* [Task goal]:
Write a continuation of the text about living with chronic bowel illness, picking up right after its final sentence.

* [Document extract]:
------
I also have severe fatigue which limits my activities. I am so sorry you also so sick. I understand what it is like wanting to help family and friends but can't most times because of exhaustion and pain. 

 

I would like very much to be your pen pal. Therapists have never worked for me but my Drs are pretty much making me. She is specialized for U/C and crohns.  I think what will be best for me is to talk with others like me. I appreciate you reaching out to me and I look forward to getting to know more about you.

I have a lot of problems as well, started with colitis, then had surgery for it. After that had a reversal, got ileus after reversal. Shortly after that got knee inflammation and was diagnosed with arthritis. Had rectoscopy and doc told me that I have Indeterminate IBD, now I'm on Ramicade and just another day doc told me that I have antibodies. I don't know when will I have reversal surgery. Also my abdomen gets hard and bloated after eating. So I understand your problems

I am so sorry Nadine, I understand...it is way too much to handle at one time let alone at any time.

Yes, I have also been sick since birth...first surgeries and colostomy at age 2. Closed by age 3 but the damage was done to my colon/rectum. Joint and severe back pain since kiddihood. 

I've got severe food allergies, EDS, a congenital deficiency in collagen that means that my body does not build the glue to hold ligaments and skin together when injured. I am stretchy and pop out of joint constantly, do not heal post-op or post-accident and my spine is very curved...I also have a k pouch. It falls off of the wall regularly, I get hernias like others get colds and things just happen. My mom took DES and the rest is history.
------
* [Extracted entries]:
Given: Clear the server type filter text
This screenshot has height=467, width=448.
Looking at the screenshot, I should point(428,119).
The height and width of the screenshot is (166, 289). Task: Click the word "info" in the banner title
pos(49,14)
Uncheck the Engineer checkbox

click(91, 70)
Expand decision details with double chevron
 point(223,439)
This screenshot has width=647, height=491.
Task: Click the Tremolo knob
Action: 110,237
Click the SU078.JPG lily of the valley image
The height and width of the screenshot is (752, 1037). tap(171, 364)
------
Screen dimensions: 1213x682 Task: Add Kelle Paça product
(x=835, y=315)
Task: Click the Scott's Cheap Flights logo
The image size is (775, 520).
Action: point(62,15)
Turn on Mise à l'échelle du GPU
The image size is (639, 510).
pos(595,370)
------
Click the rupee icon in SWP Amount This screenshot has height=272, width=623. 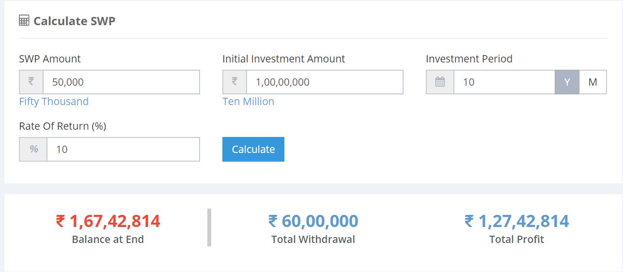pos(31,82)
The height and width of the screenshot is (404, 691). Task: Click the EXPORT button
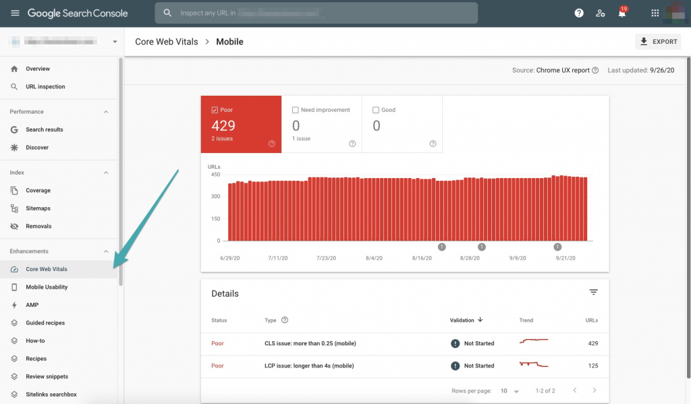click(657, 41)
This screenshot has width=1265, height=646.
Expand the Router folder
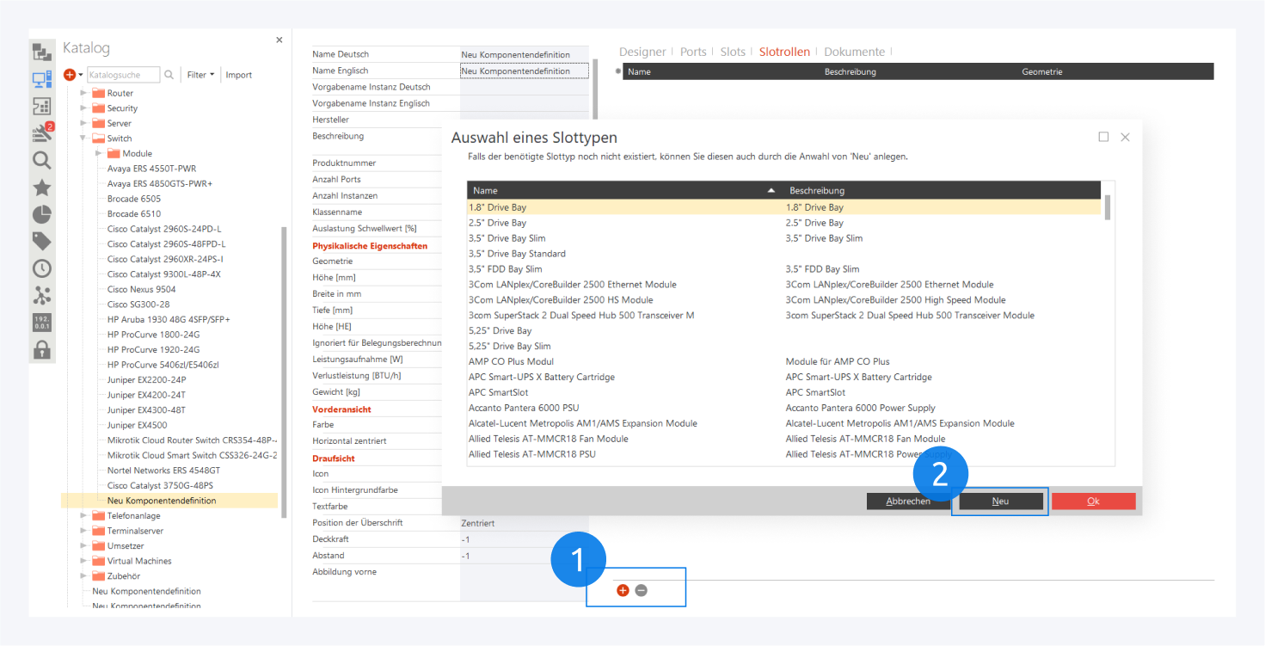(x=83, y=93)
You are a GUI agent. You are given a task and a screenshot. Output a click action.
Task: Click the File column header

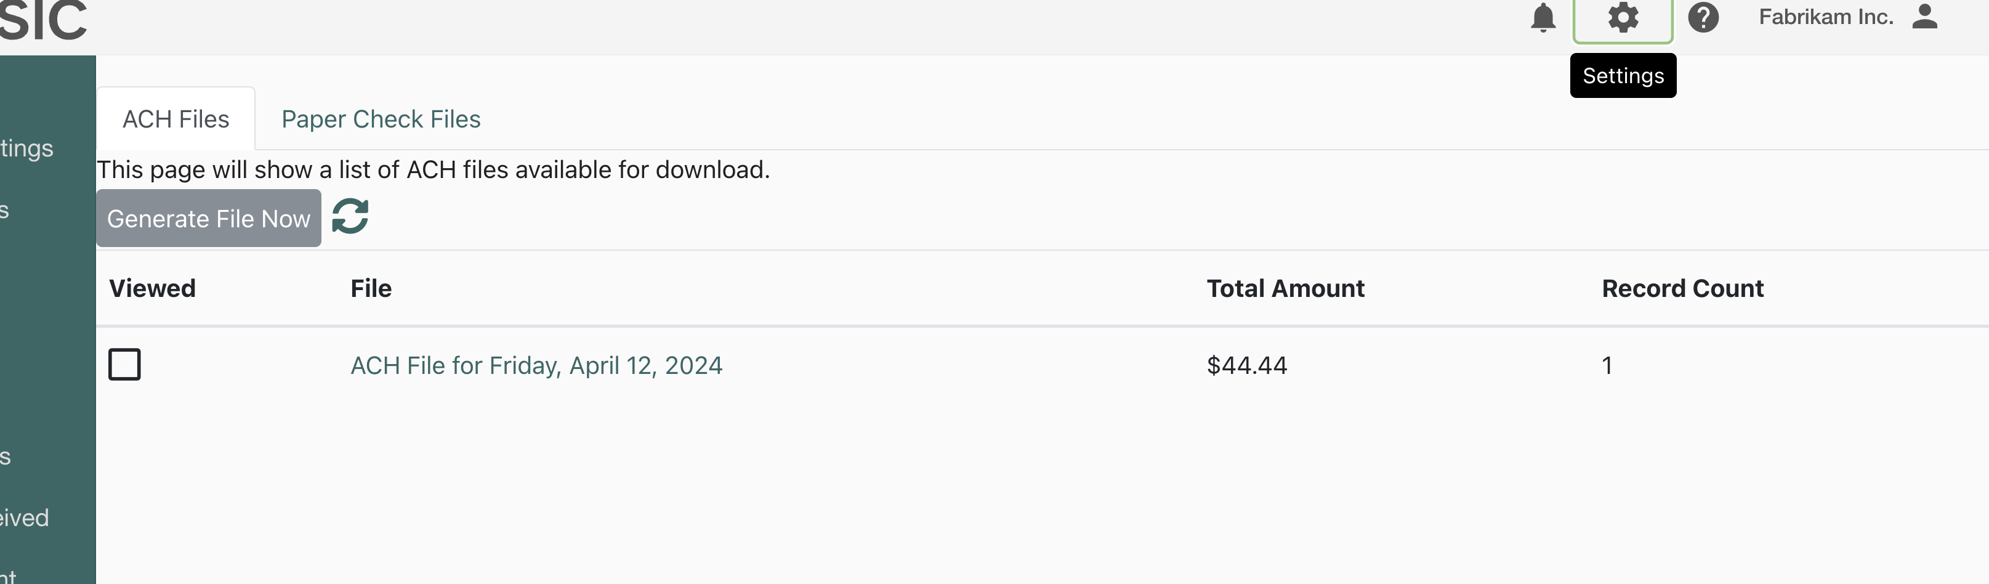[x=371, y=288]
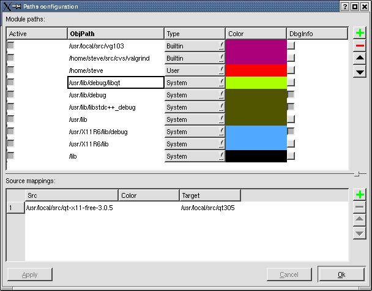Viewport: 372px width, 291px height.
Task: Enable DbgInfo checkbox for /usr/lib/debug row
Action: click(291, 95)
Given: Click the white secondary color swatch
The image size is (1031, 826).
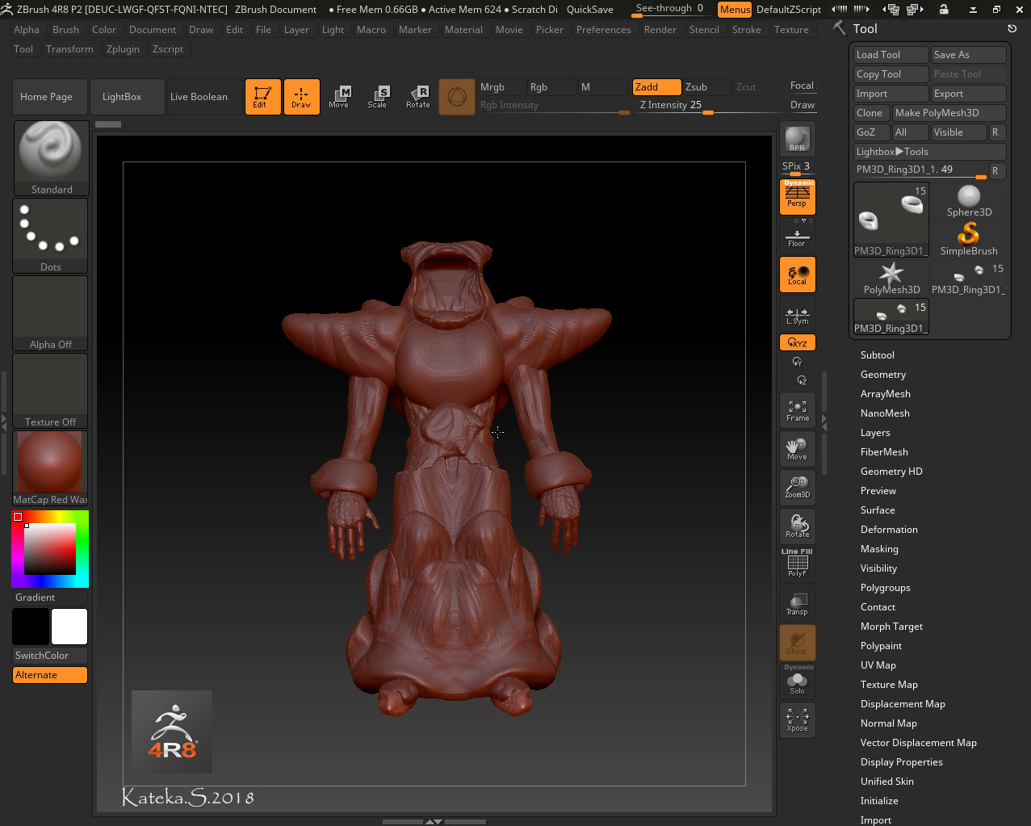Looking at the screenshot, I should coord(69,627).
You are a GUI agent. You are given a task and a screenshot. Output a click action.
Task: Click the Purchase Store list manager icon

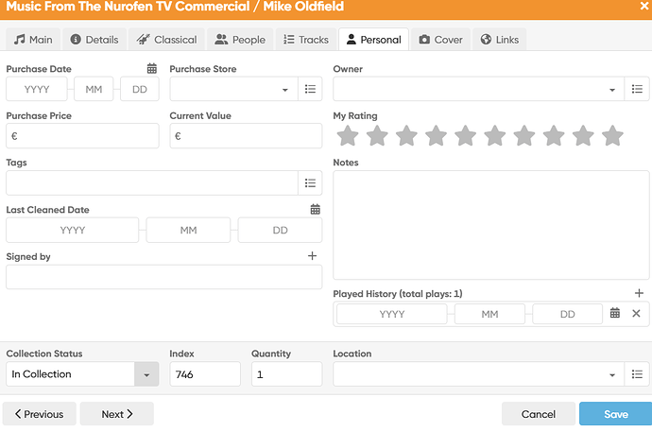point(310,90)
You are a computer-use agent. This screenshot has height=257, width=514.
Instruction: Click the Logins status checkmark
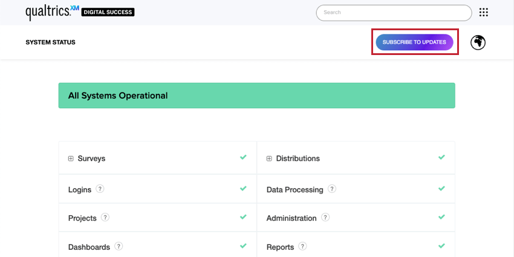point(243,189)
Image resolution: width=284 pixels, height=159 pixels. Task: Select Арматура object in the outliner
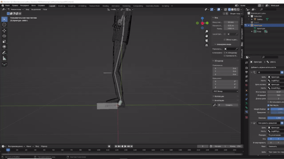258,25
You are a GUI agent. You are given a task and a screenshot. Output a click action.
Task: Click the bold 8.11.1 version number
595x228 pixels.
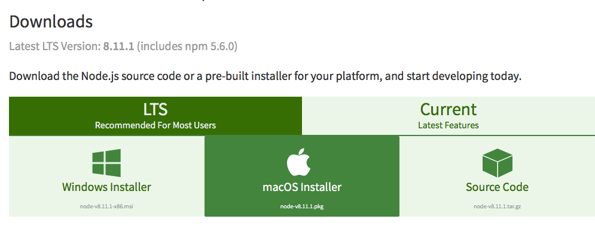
------
* [Output below]:
That is my normal. 

Yes, I get angry sometimes that I need to work 5xs as hard as anyone else to get half as much result. Surgery means 6 weeks of sutures and another 6 with murphy-ties and 1 year to heal (or hell)...Keeping a job is hard, I am self-employed so that helps a lot but my job requires that I take public transportation and that adds a measure of difficulty to the mix. 

Depression? Occasionally...usually when I cannot find a surgeon to fix something...or when I am housebound. Less so since menopause (I believe that hormones had a lot to with the depression)

My dad taught me to always keep active and busy and never give in or give up. Busy minds/busy hands. I am an exerciser, doesn't matter where I am or what is wrong...I keep my body active...that helps my mind too. 

I cook & bake a lot for my family even if I can't eat it. 

I write, when all else fails, I keep my mind active...

As long as I am doing something else, I do not think about me and my pain, that is my only secret...I avoid meds at all costs but require a minimal dose of antiinflammatories/pain meds 2xs/daily for life of I cannot tie my shoelaces!

That's life. 

I would have loved to be born normal, but that can't be changed. I would have loved to not know so much pain or surgery but that can't be changed. I would have loved a loving and supportive family but...I had my dad and uncle...they were the best. 

What I can change is how I feel about it all. I scream in the shower sometimes, I workout until I drop, others. I teach and that is the best gift ever. 

You need to find your happy place where you do not feel your pain so much. 

Your mental escape...

That's all I've got...

Sharon

 

 

 

 I too add my empathy to your situation. None of us got dealt the best health cards and we have to sacrifice time every day to compensate.  I agree with Sharon wholeheartedly. Although I no longer work I do volunteer. I find helping people who are less fortunate than I am allows me to put any problem in perspective. Exercise is critical, especially if you have fibromyalgia, which like you I have.  BTW, there are medications for fibromyalgia that are extremely helpful.

It’s very difficult for others to understand what  any of us have gone through. That’s why this site is like family for me. When I have a problem I do a search and am more informed, which helps me understand and cope with the problem. 

CT barrister: bummer of a disease to have with Covid! Hope you can stay well.